In 1937, Anne made her first foray into Hollywood to test the waters there in the film industry. As she was thought to be too young for a film career, she packed her bags and returned to the New York stage with her mother, where she continued to act on Broadway and summer stock up and down the East Coast. Undaunted by the failure of her previous effort to crack Hollywood, Anne returned to California two years later to try again. This time her luck was somewhat better. She took a screen test which was ultimately seen by the moguls of Twentieth Century-Fox, and she was signed to a seven-year contract. However, before she could make a movie with Fox, Anne was loaned out to MGM to make 20 Mule Team (1940). At only 17 years of age, she was already in the kind of pictures that other starlets would have had to slave for years as an extra before landing a meaty role. Back at Fox, that same year, Anne played Mary Maxwell in The Great Profile (1940), which was a box-office dud. The following year she played Amy Spettigue in the remake of Charley's Aunt (1941). It still wasn't a great role, but it was better than a bit part. The only other film job Anne appeared in that year was in Swamp Water (1941). It was the first role that was really worth anything, but critics weren't that impressed with Anne, her role nor the movie. In 1942 Anne played Joseph Cotten's daughter, Lucy Morgan, in The Magnificent Ambersons (1942). The following year she appeared in The North Star (1943), the first film where she received top billing. The film was a critical and financial success and Anne came in for her share of critical plaudits. Guest in the House (1944) the next year was a dismal failure, but Sunday Dinner for a Soldier (1944) was received much better by the public, though it was ripped apart by the critics. Anne starred with John Hodiak, who would become her first husband in 1947 (Anne was to divorce Hodiak in 1954. Her other two husbands were Randolph Galt and David Klee).

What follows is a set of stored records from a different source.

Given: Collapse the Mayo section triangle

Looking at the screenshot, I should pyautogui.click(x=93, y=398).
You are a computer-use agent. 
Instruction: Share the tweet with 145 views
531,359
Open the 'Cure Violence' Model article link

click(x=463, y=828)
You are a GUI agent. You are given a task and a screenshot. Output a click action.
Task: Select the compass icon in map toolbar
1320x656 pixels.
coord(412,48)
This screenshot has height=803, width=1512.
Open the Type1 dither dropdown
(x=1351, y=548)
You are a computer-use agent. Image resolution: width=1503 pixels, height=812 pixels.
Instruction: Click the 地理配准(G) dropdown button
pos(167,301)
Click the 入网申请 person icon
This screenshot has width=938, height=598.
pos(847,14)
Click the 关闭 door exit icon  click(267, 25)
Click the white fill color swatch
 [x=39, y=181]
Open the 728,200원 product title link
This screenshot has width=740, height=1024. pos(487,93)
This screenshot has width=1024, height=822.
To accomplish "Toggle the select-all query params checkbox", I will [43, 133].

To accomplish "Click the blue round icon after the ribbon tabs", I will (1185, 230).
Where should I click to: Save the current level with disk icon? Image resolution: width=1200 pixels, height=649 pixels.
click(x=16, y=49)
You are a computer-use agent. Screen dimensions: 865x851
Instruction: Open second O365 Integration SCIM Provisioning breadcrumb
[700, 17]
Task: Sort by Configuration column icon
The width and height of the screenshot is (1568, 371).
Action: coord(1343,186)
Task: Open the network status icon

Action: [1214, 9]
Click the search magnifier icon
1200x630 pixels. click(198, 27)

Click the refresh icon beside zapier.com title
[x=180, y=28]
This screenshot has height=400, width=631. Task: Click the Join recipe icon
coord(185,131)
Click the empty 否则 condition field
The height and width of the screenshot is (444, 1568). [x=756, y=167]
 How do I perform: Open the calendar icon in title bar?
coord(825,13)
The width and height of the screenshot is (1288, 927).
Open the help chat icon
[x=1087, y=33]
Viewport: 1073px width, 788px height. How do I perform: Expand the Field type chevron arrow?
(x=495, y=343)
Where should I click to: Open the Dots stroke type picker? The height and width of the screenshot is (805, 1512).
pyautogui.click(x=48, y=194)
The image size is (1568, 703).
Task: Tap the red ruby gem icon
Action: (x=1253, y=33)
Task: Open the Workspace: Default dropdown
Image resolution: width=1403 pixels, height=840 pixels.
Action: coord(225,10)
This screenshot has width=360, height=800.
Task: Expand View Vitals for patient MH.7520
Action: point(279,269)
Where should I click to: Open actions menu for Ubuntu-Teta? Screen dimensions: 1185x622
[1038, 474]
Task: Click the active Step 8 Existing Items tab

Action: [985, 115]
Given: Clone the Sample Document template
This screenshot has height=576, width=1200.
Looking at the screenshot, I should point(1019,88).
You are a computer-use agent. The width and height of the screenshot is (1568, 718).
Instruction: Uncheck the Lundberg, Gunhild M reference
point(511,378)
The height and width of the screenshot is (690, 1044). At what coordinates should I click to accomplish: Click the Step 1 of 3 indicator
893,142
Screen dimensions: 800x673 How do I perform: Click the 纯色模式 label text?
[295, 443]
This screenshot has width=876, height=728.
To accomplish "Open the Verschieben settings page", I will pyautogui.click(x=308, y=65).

In 1946 Anne portrayed Sophie MacDonald in The Razor's Edge (1946), a film that would land her an Academy Award for Best Supporting Actress. She had come a long way in so short a time, but for her next two films she was just the narrator: Mother Wore Tights (1947) and Blaze of Noon (1947). It would be 1950 before she landed another decent role--the part of Eve Harrington in All About Eve (1950). This film garnered Anne her second nomination, but she lost the Oscar to Judy Holliday for Born Yesterday (1950). After several films through the 1950s, Anne landed what many considered a plum role--Queen Nefretiri in Cecil B. DeMille's The Ten Commandments (1956). Never in her Hollywood career did Anne look as beautiful as she did as the Egyptian queen, opposite Charlton Heston and Yul Brynner. After that epic, job offers got fewer because she wasn't tied to a studio, instead opting to freelance her talents. After no appearances in 1958, she made one film in 1959 Season of Passion (1959) and one in 1960 Cimarron (1960).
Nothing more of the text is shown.